Mountain in New York, United States

Clove Mountain is located in Union Vale, Dutchess County, New York, rising to an elevation of 1398 ft. It is the town's highest point. It marks the southern extent of the Taconic Mountains and its bedrock is metamorphic, composed of rocks like schist, phyllite, and metagraywacke. Flora and fauna on the mountain are consistent with those found throughout the broader New England Uplands. Rattlesnakes are commonly found on the mountain.

==History==
In 1933, the New York State Conservation Department, now the Department of Environmental Conservation, erected a steel fire lookout tower on the summit, with an accompanying observer's cabin completed shortly thereafter.

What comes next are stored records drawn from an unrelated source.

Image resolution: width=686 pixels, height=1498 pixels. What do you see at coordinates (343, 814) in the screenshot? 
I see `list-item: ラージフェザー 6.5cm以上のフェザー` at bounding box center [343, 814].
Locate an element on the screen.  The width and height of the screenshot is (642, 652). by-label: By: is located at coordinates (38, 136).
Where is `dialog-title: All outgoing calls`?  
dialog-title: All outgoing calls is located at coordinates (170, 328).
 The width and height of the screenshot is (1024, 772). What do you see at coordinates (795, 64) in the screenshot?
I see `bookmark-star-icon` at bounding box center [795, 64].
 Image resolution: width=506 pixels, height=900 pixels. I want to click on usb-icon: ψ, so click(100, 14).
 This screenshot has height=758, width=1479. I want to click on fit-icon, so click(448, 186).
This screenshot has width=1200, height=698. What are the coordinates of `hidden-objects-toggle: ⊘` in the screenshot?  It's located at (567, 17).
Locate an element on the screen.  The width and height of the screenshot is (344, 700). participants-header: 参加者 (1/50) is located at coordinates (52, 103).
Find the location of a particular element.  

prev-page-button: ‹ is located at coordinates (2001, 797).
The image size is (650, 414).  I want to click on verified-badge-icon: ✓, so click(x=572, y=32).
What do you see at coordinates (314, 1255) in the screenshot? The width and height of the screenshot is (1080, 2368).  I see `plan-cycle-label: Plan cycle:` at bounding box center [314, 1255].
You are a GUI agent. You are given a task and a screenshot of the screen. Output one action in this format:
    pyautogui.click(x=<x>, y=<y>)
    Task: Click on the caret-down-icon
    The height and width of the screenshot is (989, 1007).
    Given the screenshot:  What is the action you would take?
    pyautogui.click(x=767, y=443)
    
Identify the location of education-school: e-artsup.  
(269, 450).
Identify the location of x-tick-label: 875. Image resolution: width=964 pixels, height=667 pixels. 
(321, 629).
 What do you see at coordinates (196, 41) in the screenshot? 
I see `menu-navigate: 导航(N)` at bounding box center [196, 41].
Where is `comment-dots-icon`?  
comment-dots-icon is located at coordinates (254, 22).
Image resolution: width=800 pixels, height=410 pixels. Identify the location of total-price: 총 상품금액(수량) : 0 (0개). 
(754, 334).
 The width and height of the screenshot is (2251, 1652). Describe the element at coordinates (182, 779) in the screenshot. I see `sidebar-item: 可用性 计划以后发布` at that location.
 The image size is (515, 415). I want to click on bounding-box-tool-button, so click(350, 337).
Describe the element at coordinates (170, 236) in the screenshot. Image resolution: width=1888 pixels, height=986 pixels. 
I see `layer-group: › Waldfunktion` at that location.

The installation of a fire tower on Clove Mountain, as well as on Mount Beacon to the southwest, was formally proposed in 1930, on the basis of inadequate early wildfire detection in Dutchess County. The Clove Mountain tower is a 60 ft Aermotor model LS-40. It remained in service through the end of the 1988 fire season, and was officially decommissioned the following year. The first five observers at Clove Mountain, collectively serving from April 1933 until May 1960, were each hired with a starting salary of $100 per month. Both structures survive, but are not actively maintained and are located on private property.

==Geography==
The mountain forms the western boundary of Clove Valley, or simply "the Clove." Together, the two features have been classified as a Significant Natural Area by the Dutchess County Environmental Management Council. Sites with this designation "significantly contribute to the health, diversity, and enjoyment of the county's resource base." Clove Valley is underlain by limestone and contains several natural springs, as well as the headwaters of Fishkill Creek, a tributary of the Hudson River. The especially prolific Clove Spring reportedly flows at several hundred gallons per minute; it was one of the factors which attracted the first European settlers of Clove Valley in the early 18th century. Several small hamlets cropped up in the valley in the 19th century, during which period extensive iron ore mining took place. In recent times the land has returned to predominantly agricultural use.

It is the site of a Verizon Wireless cell tower and a Dutchess County 911 Radio Repeater.